Анник не ответила; она продолжала плакать. Я так и не понял: ее просто трясет от рыданий или она пытается сбросить с плеча мою руку. Но я подумал, что сейчас самое время проявить чуткость. Для начала я решил помолчать. Но потом мне все это наскучило.
— Ты плачешь, потому что я заговорил про ту девушку?
Нет ответа.
— Ты плачешь, потому что думаешь, я тебя не люблю?
Нет ответа. Я себя чувствовал идиотом.
— Ты плачешь, потому что любишь меня?
Я подумал, что такая возможность не исключена.
И вот тут Анник ушла. Она выскользнула из-под моей руки, резко встала, схватила со стола свою сумочку, забыв захватить свой номер «L'Express», и выбежала из квартиры, прежде чем я успел подняться из своего неуклюжего полуприседа.
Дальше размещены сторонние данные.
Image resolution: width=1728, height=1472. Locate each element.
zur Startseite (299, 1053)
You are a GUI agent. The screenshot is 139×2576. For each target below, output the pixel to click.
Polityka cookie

Почему я не видел ее лица, когда она уходила? Почему она держала голову так, чтобы волосы падали ей на лицо, полностью его закрывая? Она уже дочитала «L'Express»? Почему она ушла? Она ушла навсегда или просто пошла на работу? И как это выяснить? Не мог же я позвонить ей в контору и попросить, чтобы она мне разъяснила, что значит это поспешное бегство. Я подошел к игровому автомату и скормил ему парочку старых франков. Где-то теряешь, где-то находишь. Я себя чувствовал этаким Хэмфри Богартом.
Для разнообразия я тоже решил поработать; но не в Национальной библиотеке, где у меня был пусть и ничтожный, но все-таки шанс столкнуться с Анник, а в Музее театра. Я просидел пару часов, зарывшись в папки с данными о неизвестных актрисах 1820-х годов, и почувствовал себя значительно лучше — и с точки зрения душевного равновесия, и с точки зрения сексуальной стабильности. Наверное, изучение жизни давно умерших женщин способствует обретению спокойствия. Во всяком случае, помогает забыть о проблемах.
Я быстренько перекусил в кафе, и толпы настоящих людей помогли мне спуститься на грешную землю из вышних сфер. Я зашел в кинотеатр, где проходил фестиваль Гэри Купера. Пару часов спустя, приведенный в чувства миром иллюзий, я был уже в состоянии вернуться домой. А вдруг она ждет меня там — чтобы сказать, что она меня не поняла и теперь просит прощения за утренний скандал; потом мы могли бы заняться любовью (во многих книгах написано, что после ссоры постель особенно хороша). Хотя, с другой стороны, она может и затаиться в засаде с пистолетом или ножом (французские ножевые изделия как будто специально придуманы для crime passionel). Может, она оставила мне записку. Или даже подарок — кто знает? Может, там будет…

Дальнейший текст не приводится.